The Mummy is played by Dickie Owen who gets
it all wrong. Gone is the emotion in the eyes and at one point, he slugs
someone like a prize fighter. No. The Mummy stalks his prey, crashes through
doors and then strangles them as they are too scared to move and can only
gurgle. It is hard for me to watch Fred Clark as anything but the neighbor
in the old Burns and Allen Show who is always yelling at his wife - "Blanche,
come home". And Jeanette Roland though very lovely and nearly inspiring in
her heaving cleavage scene in the sewer was not an actress, but someone Carreras
met at a party. This was not meant as a serious effort - just a thrown together
bit of nonsense for The Gorgon. That seems idiotic - would they do that to
Frankenstein or Dracula - well I guess eventually - but you don't take an
iconic horror figure and make him B material in the very next film.
But it begins on a high bloody note. One
of the archeologists of a tomb that held Ra, the son of a Pharaoh is being
held captive by Arab Bedouins. Tied to a stake and out of the blue they stab
him in the stomach and cut off his hand. He is the father of the lovely Annette
(Roland) who looks sad for about one day before she is smiling again - in
the arms of John (Howard). The head of the dig is Sir Giles (Gwillim). They
are planning to hand over all the plunder to museums and their Egyptian official
Hashim Bey played by George Pastell (who had a similar role in the first
Mummy film) insists on it. But here comes the loud-mouthed boorish American
(Fred Clark) who financed the excavation and he wants to put the Mummy on
the road in a traveling show. 10 cents a dance. Come see the Mummy and Die!
It finally gets mildly interesting when
the Mummy disappears and comes back to life and like all good Mummy's he
has to kill the people who upset his sleep. An unexpected turn of events
is that the sweet Annette falls for another man - a very wealthy one (Morgan)

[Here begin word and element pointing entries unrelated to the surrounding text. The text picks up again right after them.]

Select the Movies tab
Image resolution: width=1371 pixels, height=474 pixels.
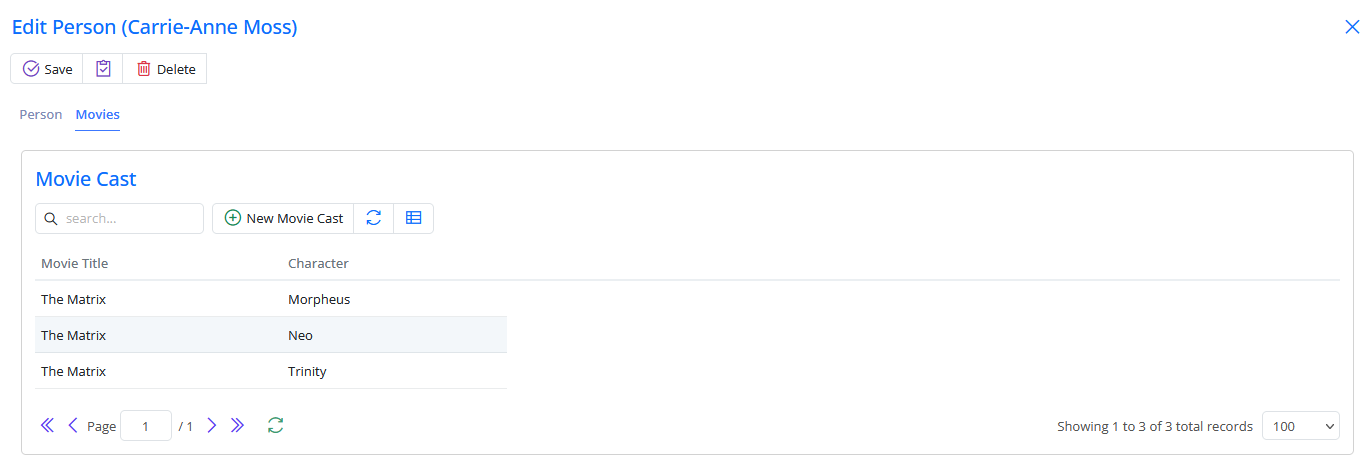[x=98, y=115]
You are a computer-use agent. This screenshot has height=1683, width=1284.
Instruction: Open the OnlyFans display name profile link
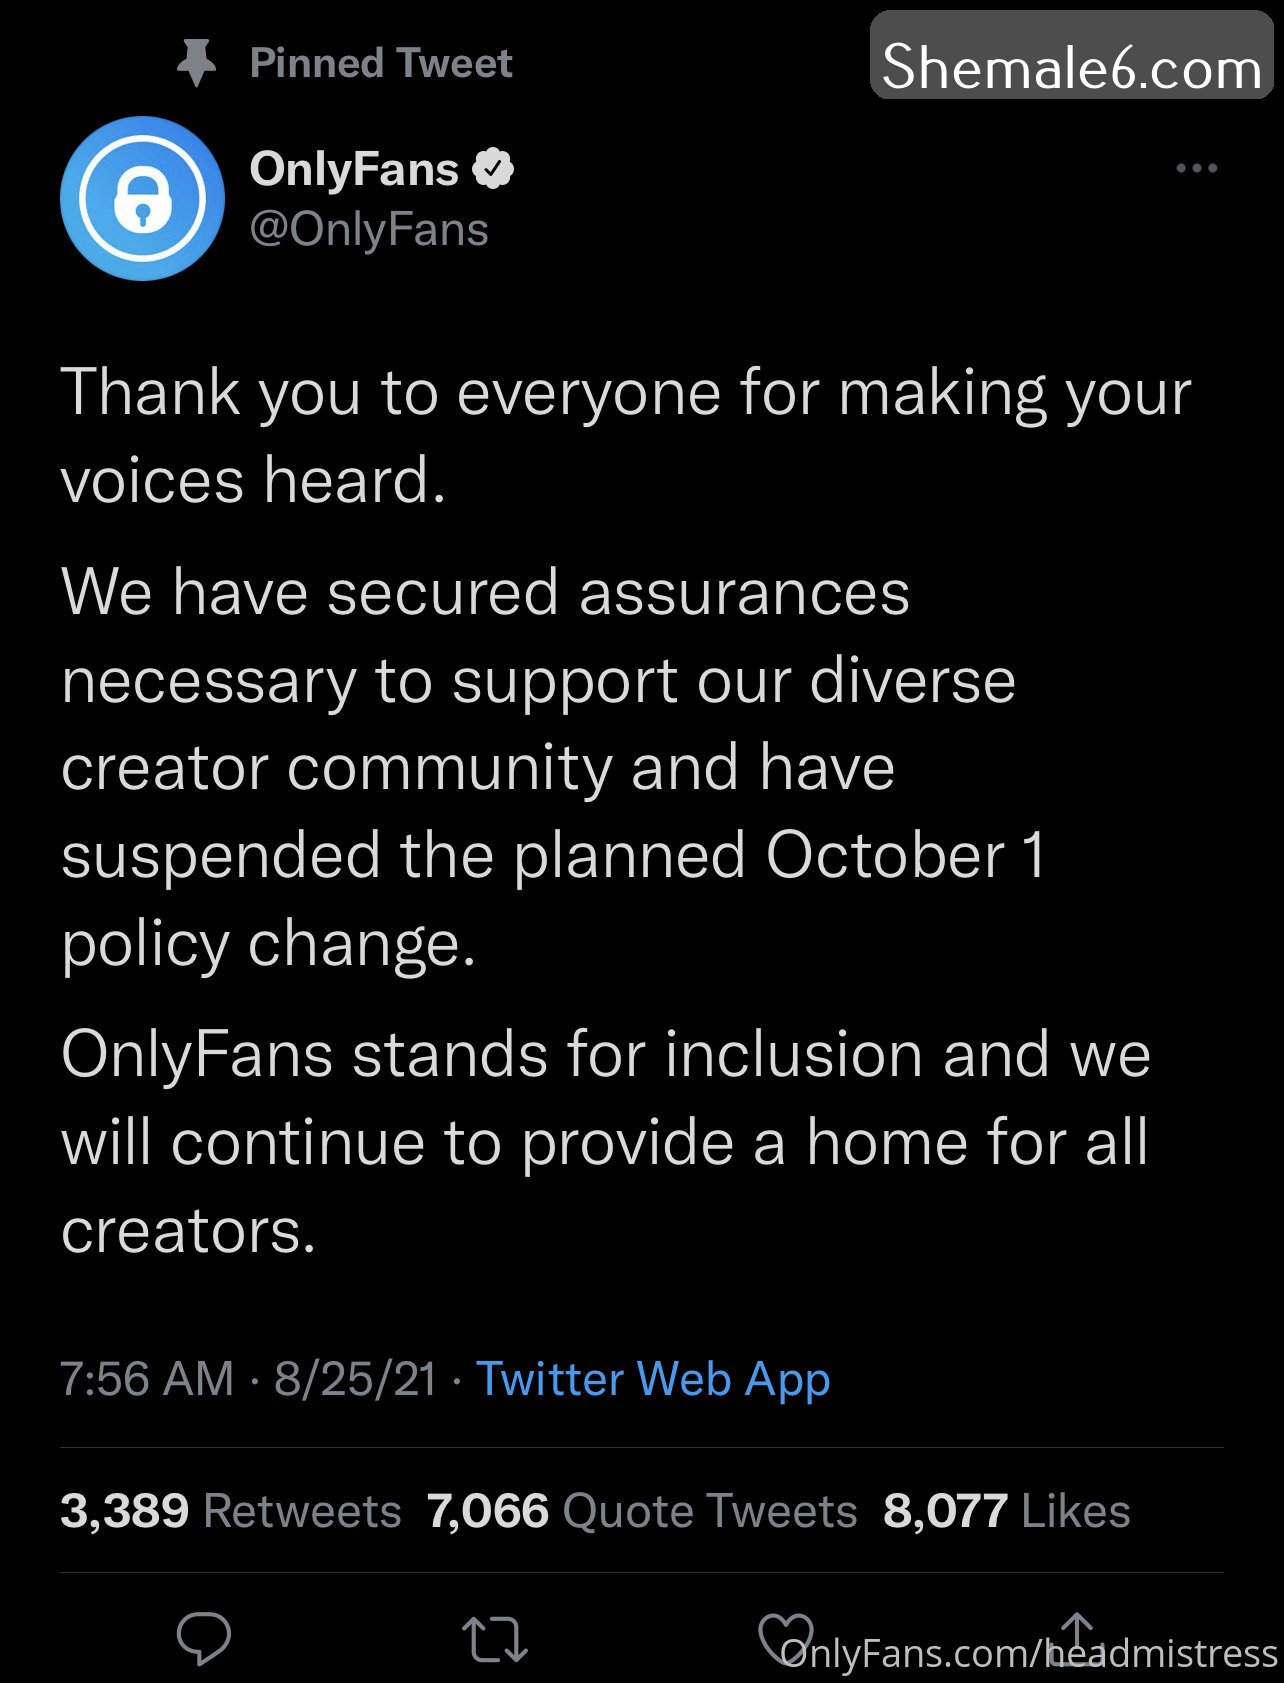click(354, 168)
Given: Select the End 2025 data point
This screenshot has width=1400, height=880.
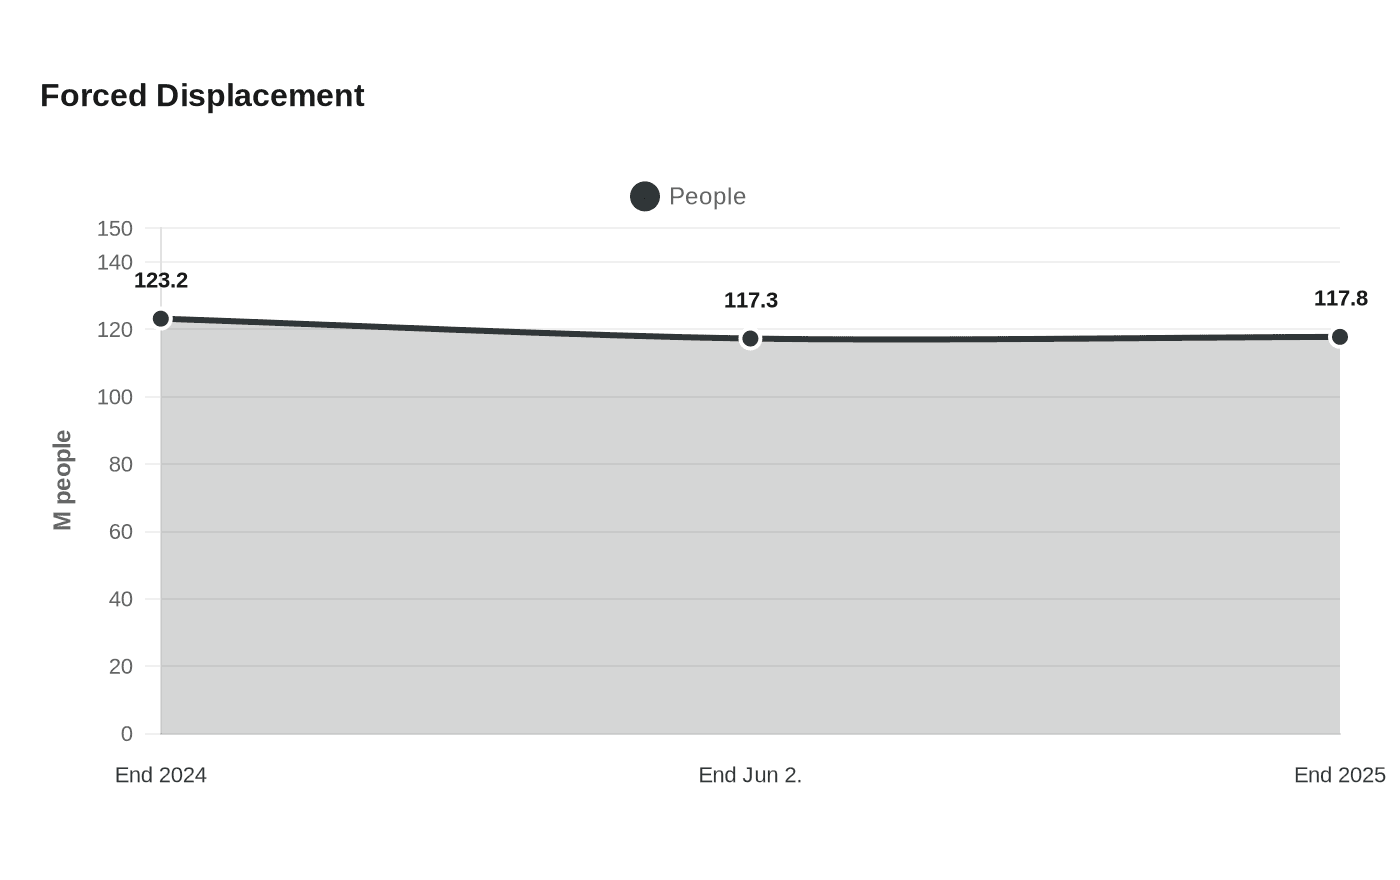Looking at the screenshot, I should [1340, 337].
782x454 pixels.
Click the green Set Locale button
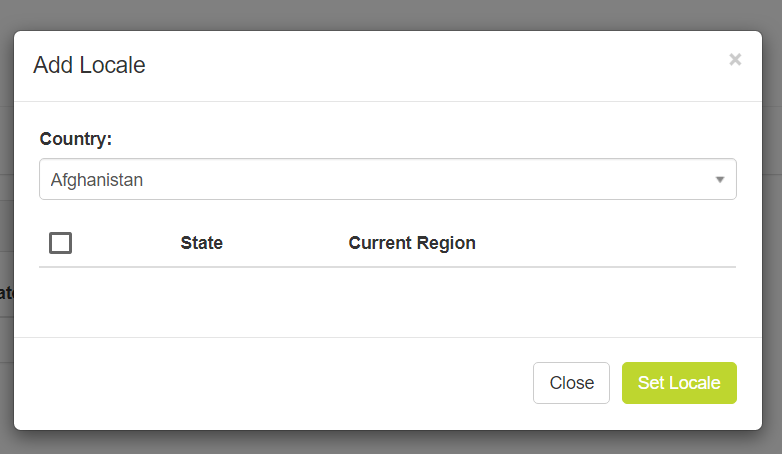[x=679, y=383]
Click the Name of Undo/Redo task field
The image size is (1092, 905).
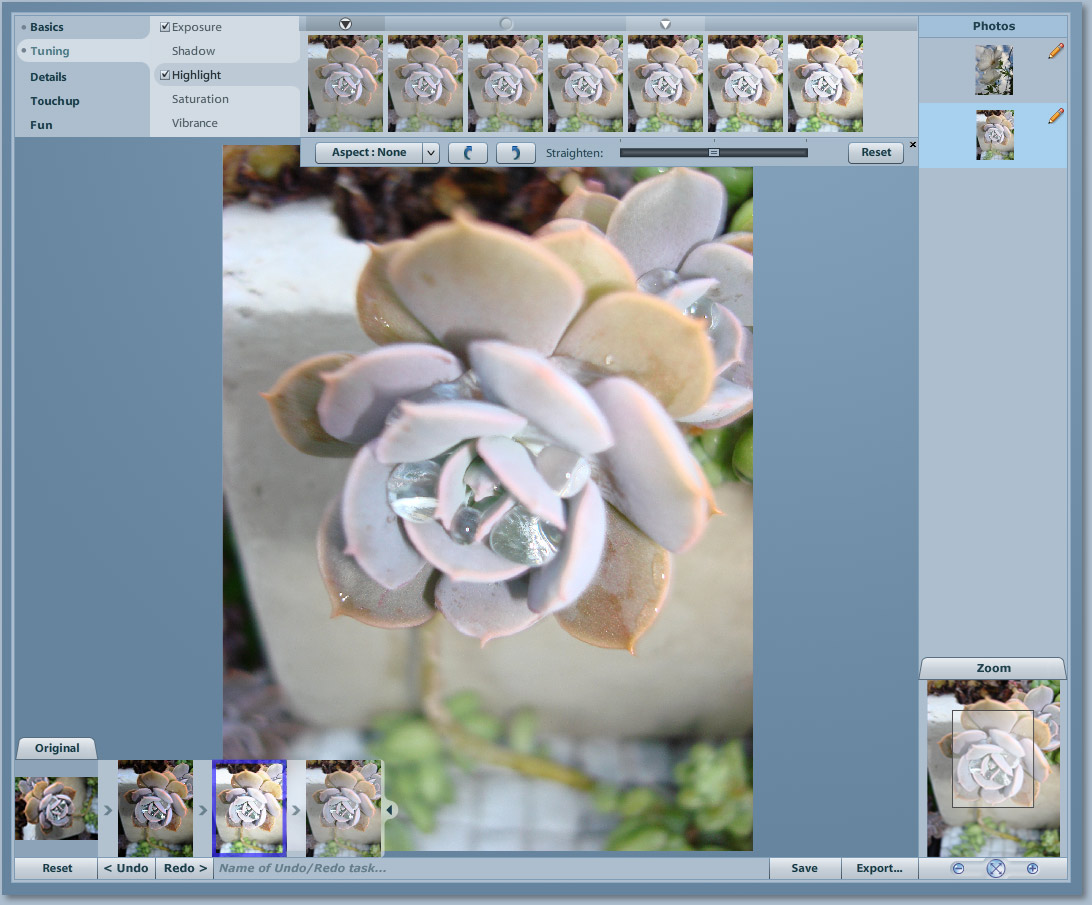(490, 868)
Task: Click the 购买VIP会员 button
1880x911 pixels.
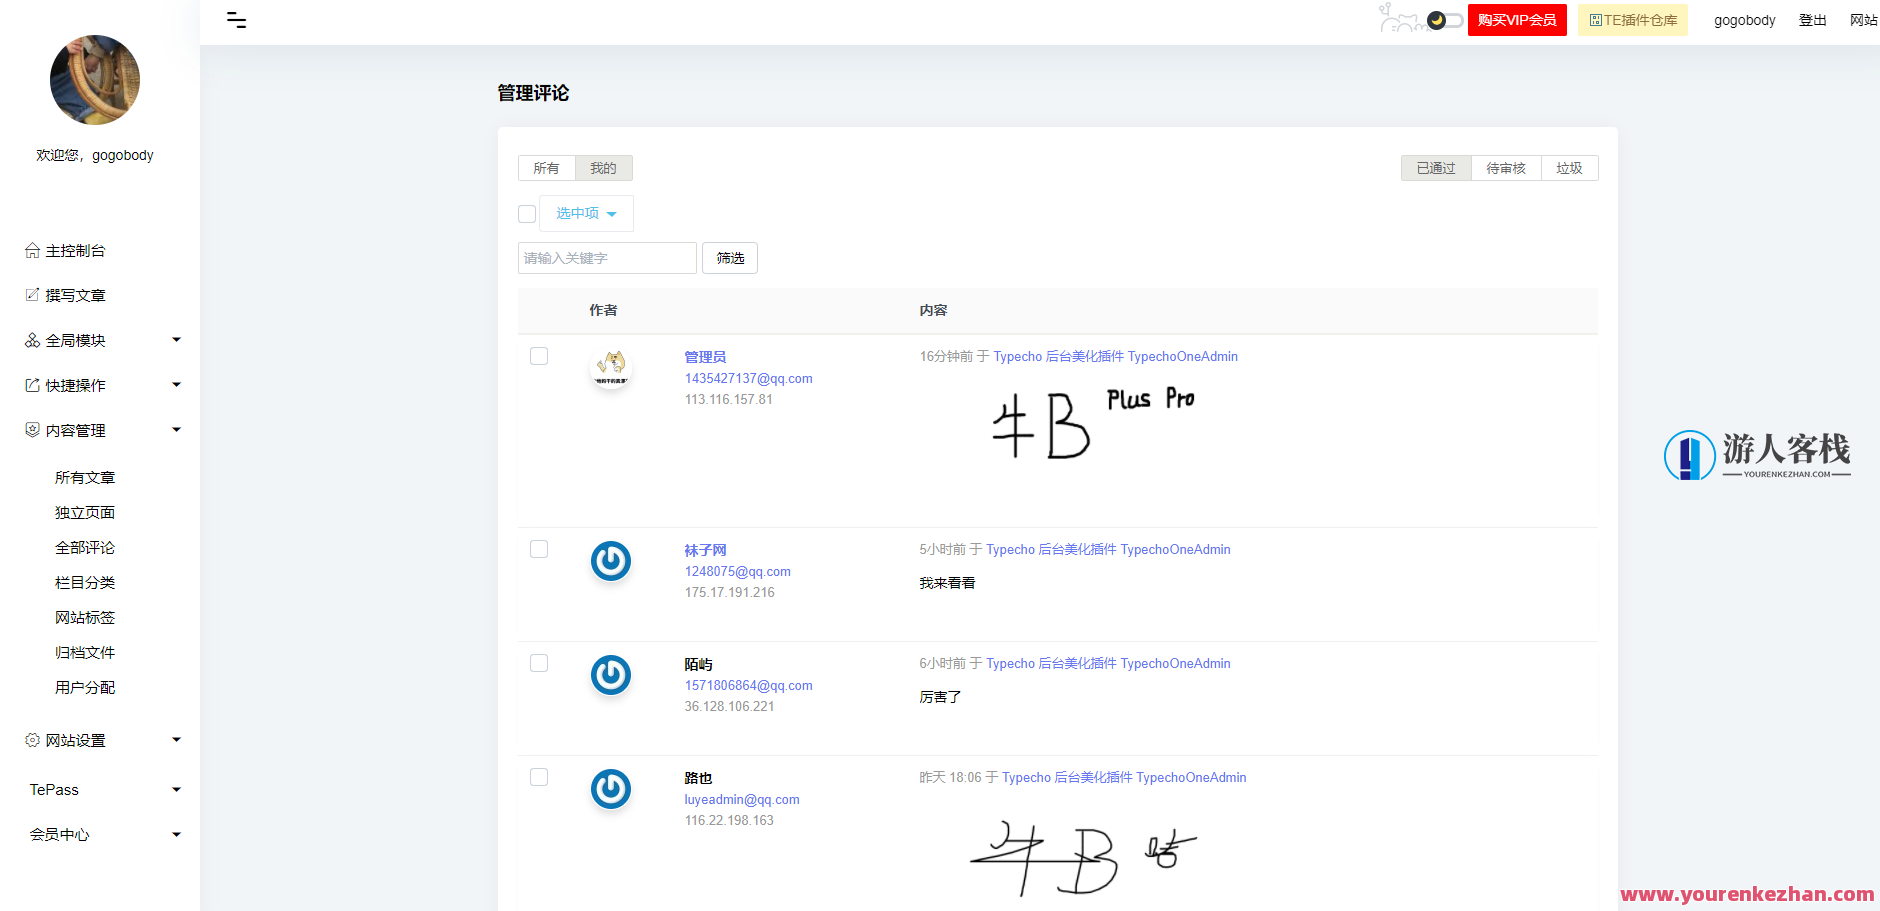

who seduces her right in front of John who just looks exasperated but does
nothing. His character is a bit of a mean-tempered twit. No one in the film
gets our sympathy besides the Mummy. I was definitely rooting for the Mummy
to kill her. It feels so cheap and trashy - though the final scene was beautifully
shot of the Mummy carrying her through the sewer, her bosom heaving, her
eyes as big as the moon and the Mummy just trudging forward.